Adding more properties to the control
Now we want that the control will have all the Command Button properties.
lets add the BackColor property. Enter the following code to your form:

Public Property Get BackColor() As OLE_COLOR
    BackColor = Command1.BackColor
End Property

Public Property Let BackColor(ByVal New_BackColor As OLE_COLOR)
    Command1.BackColor() = New_BackColor
    PropertyChanged "BackColor"
End Property

Enter the following line to the UserControl_ReadProperties function:
Command1.BackColor = PropBag.ReadProperty("BackColor", &H8000000F)

Enter the following line to the UserControl_WriteProperties function:
Call PropBag.WriteProperty("BackColor", Command1.BackColor, &H8000000F)

The OLE_COLOR is the type of the BackColor property variable,
the same as the Boolean is the type of the Enabled property variable,
and the Integer is the type of the Height property variable.
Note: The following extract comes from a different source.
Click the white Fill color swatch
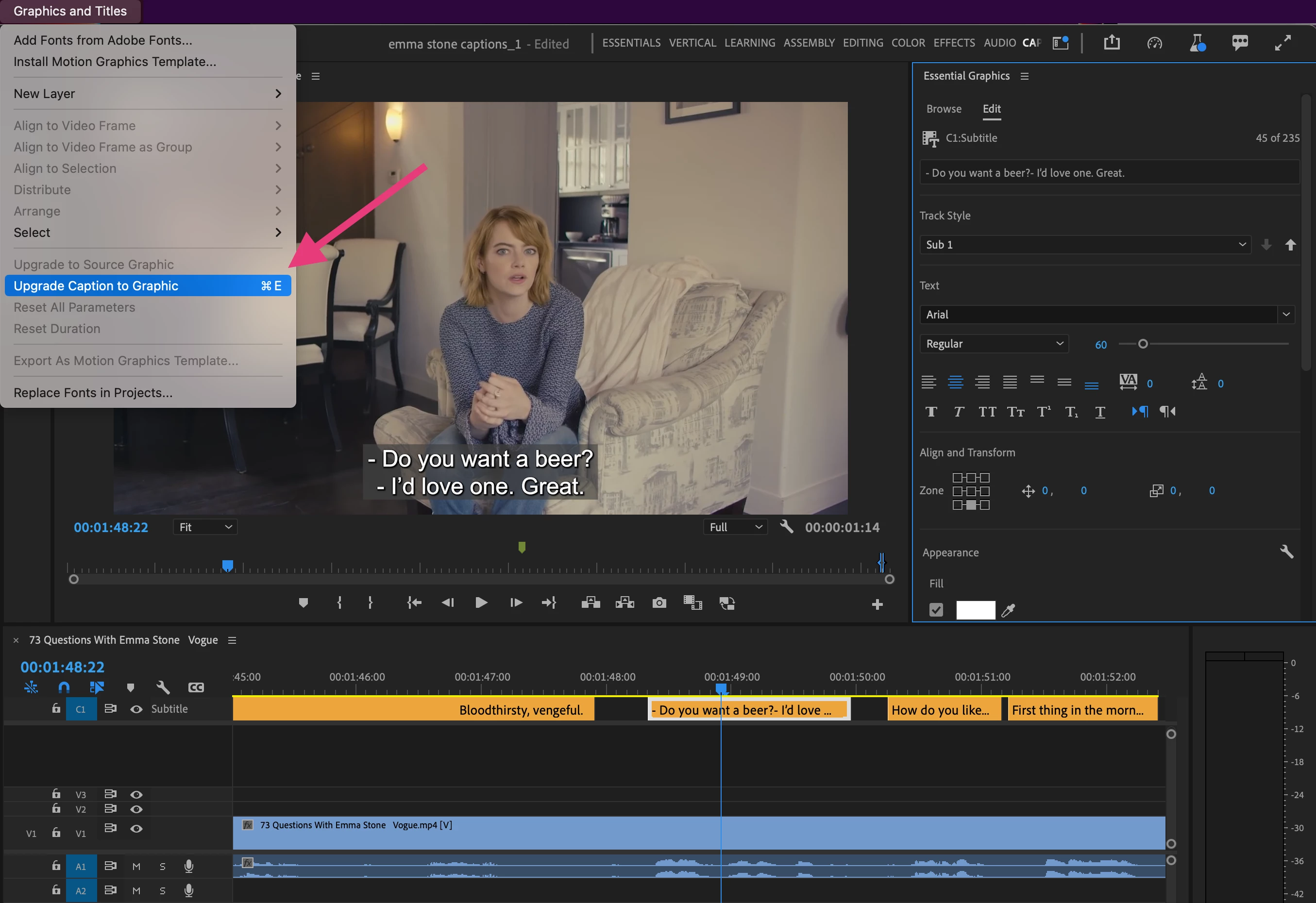Screen dimensions: 1316x903 click(x=975, y=610)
What we did now is almost the same as we did with the Text property.
The difference is that in the text property we used
a variable (TextVariable) to store the property information.
Here we not using a variable, we read and write the information
directly to the Command1.BackColor property.

The Command1.BackColor property is here our variable that store
the information. Why is that?
Because when the user set the Control BackColor property,
we actually want to set the Command1 BackColor property.
Suppose the user set the Control BackColor to Black.
In that case, We want to set the Command1 BackColor to Black.
So actually, the Control BackColor property is the
Command1 BackColor property.
So instead of reading and writing to variable,
we read and write directly to the Command1 BackColor property.

It's exactly the same thing with all of the other properties.